Saved data entries:
________________________

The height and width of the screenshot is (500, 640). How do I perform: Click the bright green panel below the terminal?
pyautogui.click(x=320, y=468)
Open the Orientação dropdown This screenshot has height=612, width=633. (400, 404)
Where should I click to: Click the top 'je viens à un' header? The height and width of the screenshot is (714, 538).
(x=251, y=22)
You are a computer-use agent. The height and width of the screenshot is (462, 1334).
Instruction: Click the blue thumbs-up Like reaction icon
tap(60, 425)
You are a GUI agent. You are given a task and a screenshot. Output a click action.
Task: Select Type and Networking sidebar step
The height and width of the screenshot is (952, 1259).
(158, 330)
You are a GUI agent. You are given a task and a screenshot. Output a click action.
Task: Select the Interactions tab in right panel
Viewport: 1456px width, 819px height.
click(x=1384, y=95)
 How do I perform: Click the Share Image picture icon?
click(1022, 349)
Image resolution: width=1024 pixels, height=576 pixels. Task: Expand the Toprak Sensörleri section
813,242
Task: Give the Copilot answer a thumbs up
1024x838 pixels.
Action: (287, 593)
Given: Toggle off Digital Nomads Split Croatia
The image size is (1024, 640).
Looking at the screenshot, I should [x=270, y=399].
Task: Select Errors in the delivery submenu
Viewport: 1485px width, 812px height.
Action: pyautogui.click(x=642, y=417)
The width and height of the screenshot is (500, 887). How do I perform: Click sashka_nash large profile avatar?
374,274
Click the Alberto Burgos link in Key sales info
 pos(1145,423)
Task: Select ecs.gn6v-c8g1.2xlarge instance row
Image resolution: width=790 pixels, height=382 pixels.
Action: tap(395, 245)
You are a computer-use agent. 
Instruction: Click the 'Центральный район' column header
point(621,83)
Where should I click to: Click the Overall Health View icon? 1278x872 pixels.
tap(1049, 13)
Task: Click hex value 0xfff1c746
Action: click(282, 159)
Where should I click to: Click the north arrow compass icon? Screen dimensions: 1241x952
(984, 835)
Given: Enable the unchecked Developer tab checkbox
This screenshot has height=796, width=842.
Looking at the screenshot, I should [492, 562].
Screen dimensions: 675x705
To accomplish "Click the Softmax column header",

________________________

Action item: Your answer should consist of the lines from the line with "Viewport: 1456px width, 819px height." through the last line of the data, set down exactly, both included.

Response for this exercise:
Viewport: 1456px width, 819px height.
click(x=1384, y=95)
 How do I perform: Click the Share Image picture icon?
click(1022, 349)
Image resolution: width=1024 pixels, height=576 pixels. Task: Expand the Toprak Sensörleri section
813,242
Task: Give the Copilot answer a thumbs up
1024x838 pixels.
Action: (287, 593)
Given: Toggle off Digital Nomads Split Croatia
The image size is (1024, 640).
Looking at the screenshot, I should [x=270, y=399].
Task: Select Errors in the delivery submenu
Viewport: 1485px width, 812px height.
Action: pyautogui.click(x=642, y=417)
The width and height of the screenshot is (500, 887). How do I perform: Click sashka_nash large profile avatar?
374,274
Click the Alberto Burgos link in Key sales info
 pos(1145,423)
Task: Select ecs.gn6v-c8g1.2xlarge instance row
Image resolution: width=790 pixels, height=382 pixels.
Action: tap(395, 245)
You are a computer-use agent. 
Instruction: Click the 'Центральный район' column header
point(621,83)
Where should I click to: Click the Overall Health View icon? 1278x872 pixels.
tap(1049, 13)
Task: Click hex value 0xfff1c746
Action: click(282, 159)
Where should I click to: Click the north arrow compass icon? Screen dimensions: 1241x952
(984, 835)
Given: Enable the unchecked Developer tab checkbox
This screenshot has height=796, width=842.
Looking at the screenshot, I should [492, 562].
Screen dimensions: 675x705
To accomplish "Click the Softmax column header",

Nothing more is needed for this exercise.